Why would you dispose of it? Is there a rational need for that?
Sure the Shuttle never succeeded in what it was originally designed for, nor was its launch tempo (50 launches a year was mooted at one time!), costs or other factors met.
I think the "kills astronauts every fifty flights or so" part would have become quite problematic if such a high launch cadence had been ever achieved. The same goes for the cost which never allowed for the flight rate anyway. Nobody really needed extra people in space just to launch satellites, and the expenses associated with it. So satellites stopped being launched on the Shuttle. I can't say I'm surprised by all that...
It did the job though when the ISS was built
Because nothing else was avaiable. Nothing else was available because the Shuttle sucked out all the money.
There's lots of Monday-morning quarterbacking about how things should have been but having the Shuttle to hand made things a lot easier when it was needed.
The Air Force backed out of the Shuttle on Saturday, not on Monday.
Ezekiel 23:20
I forget which scientist was asked by a general if it had "military use, if it could protect America?" and he replied "no, but it will make America worth protecting."
This is the reason we should do things. Not for profit, for material gain, for defense, or any other flimsy reason. It should be done because it is beneficial to us all, because it advances us all as humans.
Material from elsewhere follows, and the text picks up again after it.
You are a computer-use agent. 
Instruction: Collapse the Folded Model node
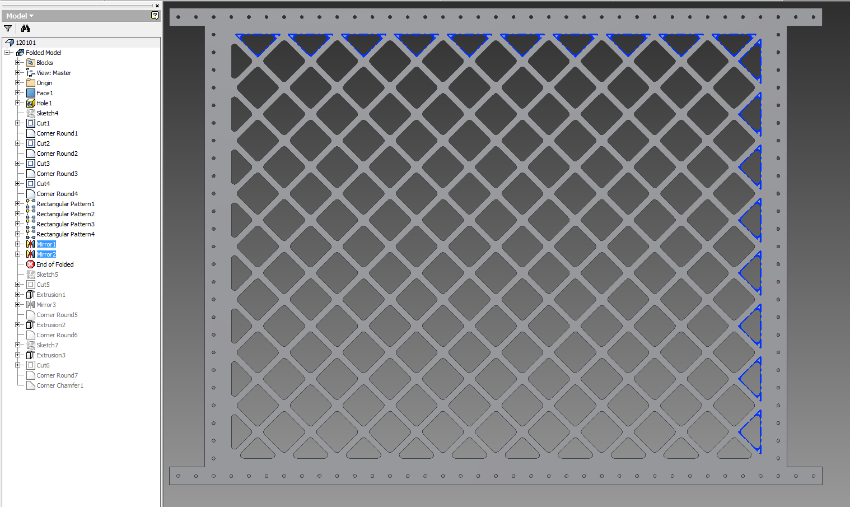pyautogui.click(x=8, y=53)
They also decided that they didn't have the money to make the first stage design reusable so they tacked together a fuel tank with a couple of solid rocket boosters to do the same job. Then they gave the task of building the solid rocket boosters to ATK. The worst of both design choices. Why? So the pork could be spread to Utah as well. Then Challenger happened.
That article is old news.
Aborted launches happen all the time in the industry. Let alone in a new launch vehicle.
The Angara A5 vehicle they are talking about in that article was successfully launched last December.
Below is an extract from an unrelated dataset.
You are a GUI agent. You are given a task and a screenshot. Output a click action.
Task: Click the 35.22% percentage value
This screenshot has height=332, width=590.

They could use a better second stage for the rocket (i.e. the A7 version) but what they have is working fairly well. It would have been ready earlier if they didn't keep stalling the funding all the time. But it is ready now.
All that's needed is for them to finish the construction of their new launch site at Vostochny and Proton can be killed.
There are also plans to retrofit the KVTK LOX/LH2 second stage into A5. The whole A7 may or may not happen. It doesn't matter as A5 with KVTK would have more performance than Proton.
The cost of handling hypergolics can be quite high. That is one reason why everyone is moving away from them. The costs for manufacturing the actual rocket may be higher but I kind of doubt it. Angara A5 is manufactured with more modern tools and it has less engines and parallel stages than Proton. Once it goes into full production the cost per unit is bound to be lower.